L’obiettivo per il 2014? Del problematico, allenarmi a cogliere il lato stimolante, per cambiare in meglio; della vita saper vedere, e incoraggiare a cogliere e raccontare, i frammenti di luce, anche nei giorni di pioggia. Un progetto di lavoro su di sé, ma anche una ricerca di stile nei rapporti umani, che mi fa piacere condividere con gli amici, lettrici e lettori.
Al liceo i miei amici dicevano: «La Ale non è una che vede il bicchiere mezzo pieno quando è mezzo vuoto. Lo vede pieno anche se non c’è dentro niente… lei sogna!». Perché no? In tempi duri, il cercare il lato positivo della vita diventa un esercizio necessario. Prezioso per il presente e per coltivare una buona energia verso il futuro. Meglio se con qualche sogno, piccolo o grande, da realizzare. Si inizia dalle piccole cose, a portata di tutti: un raggio di sole, ancor più gradito d’inverno. I giochi e le tenerezze di un gatto o di un cane amato. Un figlio o un nipotino cui chiedere con un sorriso: «Tesoro, che cosa hai fatto di bello oggi?», ascoltandolo con affettuosa attenzione mentre racconta. Un buon sonno. Una bella doccia calda. Una dolce colazione. Un “buongiorno!” gentile e ricambiato. Un «Tu come stai?» chiesto con tenera sollecitudine. Una telefonata che regala un sorriso. Un apprezzamento inatteso, regalato o ricevuto. Molti lo fanno già, per carattere o educazione: una fortuna per sé e per chi li circonda.
Un aspetto tuttavia mi ha fatto molto riflettere nell’ultimo anno: la tendenza a raccontare di sé, o del mondo, solo il negativo. «Così mi sfogo!», è la motivazione principale. La neurobiologia ci svela tuttavia che questo riparlare del negativo dell’esistenza non è affatto sano. Anzi. In realtà, quando parliamo di cose che ci turbano, ci feriscono, ci deprimono, attiviamo sul negativo sia il cervello, sia il corpo. Nell’ordine, il sistema neurovegetativo: aumentano gli ormoni dello stress, adrenalina e cortisolo, tanto più se siamo direttamente colpiti da quello che raccontiamo. Aumentano la pressione sanguigna e la tensione muscolare, si contrae lo stomaco: tutto in noi partecipa al racconto rivivendo esattamente la situazione negativa precedente. In parallelo, si attiva il sistema emotivo affettivo: ri-aumentano i sentimenti di collera, di rabbia, di umiliazione. Si attiva il motorio: e tutto il corpo si prepara all’aggressione (simbolica se non reale). Si attiva il cognitivo e la mente si avvita nella voglia di vendetta, nella ricerca della parola sferzante, della cattiveria di ritorno, della ritorsione… Perché avvelenarsi da soli così?

## Completa quanto segue
- 1) Nel brano sul lato positivo della vita, quali ormoni dello stress aumentano quando si parla del negativo?
- 2) Prosegui il brano sul lato positivo della vita a partire dalla sua ultima frase.
I dati riportati non sono necessari.

## Dati di input
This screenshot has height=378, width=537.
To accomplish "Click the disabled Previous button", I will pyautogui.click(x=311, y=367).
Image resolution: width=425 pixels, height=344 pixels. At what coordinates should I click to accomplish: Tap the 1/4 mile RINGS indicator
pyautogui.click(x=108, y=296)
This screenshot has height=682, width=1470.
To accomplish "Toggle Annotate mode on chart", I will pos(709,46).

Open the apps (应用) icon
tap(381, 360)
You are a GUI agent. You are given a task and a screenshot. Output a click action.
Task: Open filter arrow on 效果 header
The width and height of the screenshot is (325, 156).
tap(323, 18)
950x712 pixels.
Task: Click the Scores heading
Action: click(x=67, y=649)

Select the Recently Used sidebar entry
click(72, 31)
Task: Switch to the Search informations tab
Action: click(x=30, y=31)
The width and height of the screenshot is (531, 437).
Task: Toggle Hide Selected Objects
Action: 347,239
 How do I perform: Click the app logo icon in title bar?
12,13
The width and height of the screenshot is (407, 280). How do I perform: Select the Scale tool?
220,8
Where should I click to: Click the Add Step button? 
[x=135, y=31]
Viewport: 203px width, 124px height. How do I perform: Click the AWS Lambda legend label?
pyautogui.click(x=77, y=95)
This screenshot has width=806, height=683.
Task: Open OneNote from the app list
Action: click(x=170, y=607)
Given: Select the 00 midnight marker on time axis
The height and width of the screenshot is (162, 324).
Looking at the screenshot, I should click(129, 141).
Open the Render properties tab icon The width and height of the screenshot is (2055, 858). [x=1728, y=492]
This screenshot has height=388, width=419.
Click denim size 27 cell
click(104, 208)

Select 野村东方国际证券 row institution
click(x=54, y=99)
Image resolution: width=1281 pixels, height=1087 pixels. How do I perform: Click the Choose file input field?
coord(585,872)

## Risposte in ordine
- 1) Aumentano l'adrenalina e il cortisolo.

- 2)
La prima mossa intelligente è eliminare sul nascere i ricordi e le emozioni negative. Scegliere di stare sul positivo diventa una strategia vincente per comunicare e vivere meglio. Perché accende le aree cerebrali che scrivono la ricompensa, ossia ciò che ci rende felici; aumenta le endorfine, che sono le nostre molecole della gioia; attiva ricordi ed emozioni gratificanti. Irradia positività e luce, invece che nero e ombra. Ci aiuta a vivere più sani, sia dal punto di vista fisico (molti studi dimostrano che i depressi si ammalano di più e muoiono prima) sia affettivo: perché gli altri, piccoli e adulti d’ogni età, stanno molto meglio con noi.
L’obiettivo per il 2014? Del problematico, allenarmi a cogliere il lato stimolante, per cambiare in meglio; della vita saper vedere, e incoraggiare a cogliere e raccontare, i frammenti di luce, anche nei giorni di pioggia. Un progetto di lavoro su di sé, ma anche una ricerca di stile nei rapporti umani, che mi fa piacere condividere con gli amici, lettrici e lettori.